Merespons konflik tersebut, Ketua Fraksi PDI Perjuangan DRPD Sumut, Mangapul Purba menyatakan bahwa Pemerintah dan PT TPL harus bertanggungjawab terhadap keberlangsungan sosial-ekonomi masyarakat Pandumaan Sipituhuta dan mengembalikan hak-hak tradisional mereka,
“Berpuluh tahun sebelumnya masyarakat menggantungkan ekonominya dengan bertani kemenyan dari pohon-pohon yang nenek moyang mereka tanam, lalu dengan semena-mena PT Toba Plup Lestari membabat pohon kemenyan dan menggantinya dengan menanam pohon eukaliptus tanpa sedikitpun memperhatikan hak tradisional dan hak ekonomi rakyat, wajar kalau rakyat melawan dan konflik berkepanjangan terjadi, pastinya ini menjadi tanggung jawab PT TPL,” ujar Mangapul Purba melalu siaran persnya, Sabtu (15/2/2025).
Namun terkait hal itu, Mangapul secara tegas mengatakan, TPL harus konsisten menjaga areal konsesinya dan tidak menganggu areal yang menjadi milik masyarakat,
“Kalau legalnya itu milik TPL ya harus konsisten menjaga konsesinya, tapi kalau memang itu milik mayarakat jangan di ganggu, perusahan harus tegas pada posisinya, dan hak rakyat juga di tempatkan pada porsinya sehingga tidak di giring kepada situasi konflik yang menimbulkan berbagai persepsi di publik,” sebutnya.
Anggota DRPD Sumut terpilih dari Dapil Siantar-Simalungun ini juga menyampaikan bahwa ketika Pemerintah memberikan izin HGU kepada TPL untuk mengelola dan memanfaatkan hutan sebagai areal konsensi, bukan berarti bisa semena-mena dan mengabaikan hak rakyat, hal ini melenceng jauh dari visi pembangunan untuk rakyat.
“Pembangunan itu bertujuan untuk kesejahteraan rakyat.

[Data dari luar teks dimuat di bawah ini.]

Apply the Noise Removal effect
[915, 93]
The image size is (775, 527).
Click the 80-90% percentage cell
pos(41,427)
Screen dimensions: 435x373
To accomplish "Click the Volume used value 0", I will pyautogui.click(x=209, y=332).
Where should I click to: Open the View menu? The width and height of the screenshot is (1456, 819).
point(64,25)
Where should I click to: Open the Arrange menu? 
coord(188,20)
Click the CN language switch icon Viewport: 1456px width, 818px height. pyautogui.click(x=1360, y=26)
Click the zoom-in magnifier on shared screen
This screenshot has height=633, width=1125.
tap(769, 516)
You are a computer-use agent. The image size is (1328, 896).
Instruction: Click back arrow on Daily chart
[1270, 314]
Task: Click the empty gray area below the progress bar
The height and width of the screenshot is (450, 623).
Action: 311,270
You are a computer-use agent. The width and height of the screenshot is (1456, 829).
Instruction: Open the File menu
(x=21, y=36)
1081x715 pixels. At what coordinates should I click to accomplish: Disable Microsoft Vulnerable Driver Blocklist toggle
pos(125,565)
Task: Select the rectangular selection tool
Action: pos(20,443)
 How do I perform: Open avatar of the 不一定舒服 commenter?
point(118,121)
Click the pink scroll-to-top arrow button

Ketika TPL menindas rakyat maka dia bukan lagi menjadi intrumen pembangunan dan kami meminta, izin TPL harus dicabut dan diambil alih oleh Pemerintah dan menyerahkan pengelolaan hutan Pandumaan Sipituhuta sepenuhnya kepada rakyat sekitar,” tegas Mangapul.
Terakhir, Mangapul Purba mengungkapkan bahwa telah lama diperhatikan bahkan terlibat aktif bersama rakyat untuk menuntut pertanggungjawaban PT TPL, tetapi selalu mereka abaikan dan diperparah dengan sikap arogansi pihak TPL dengan menggunakan preman untuk mengintimidasi perlawanan rakyat,
“PT TPL sangat arogan dan selalu mengintimidasi rakyat menggunakan preman, ini sudah menunjukkan tidak ada niat baik pihak PT TPL dan menyelesaikan konflik dan mengembalikan hak tradisional rakyat,” pungkas Mangapul Purba.